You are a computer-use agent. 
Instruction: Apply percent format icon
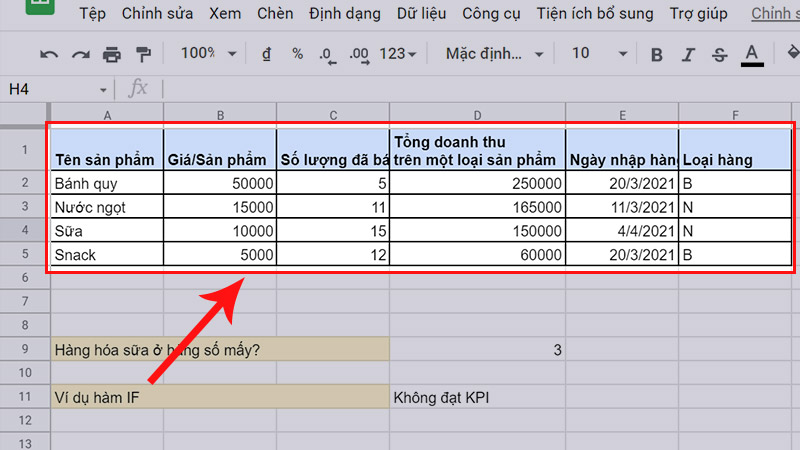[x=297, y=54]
* * *
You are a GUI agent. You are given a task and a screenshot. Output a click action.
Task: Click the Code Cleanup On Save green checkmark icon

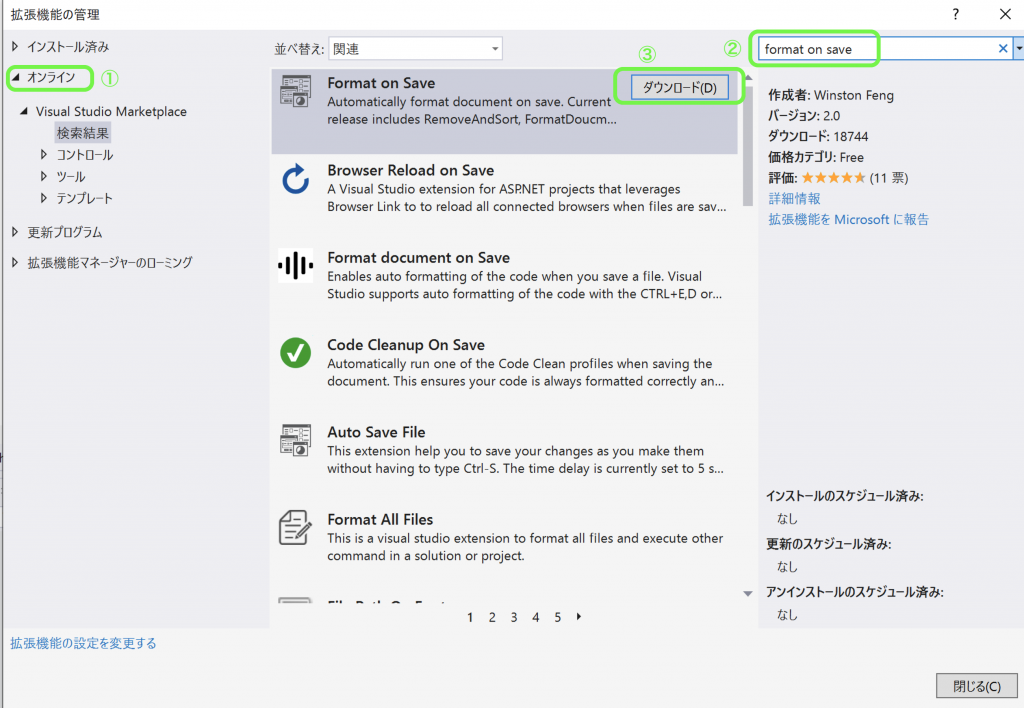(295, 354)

● Prompt:
Using the material, show each line where the string "agent" can be found.

● Exercise result:
You are a computer-use agent. 
You are a GUI agent. You are given a task and a screenshot. Output a click action.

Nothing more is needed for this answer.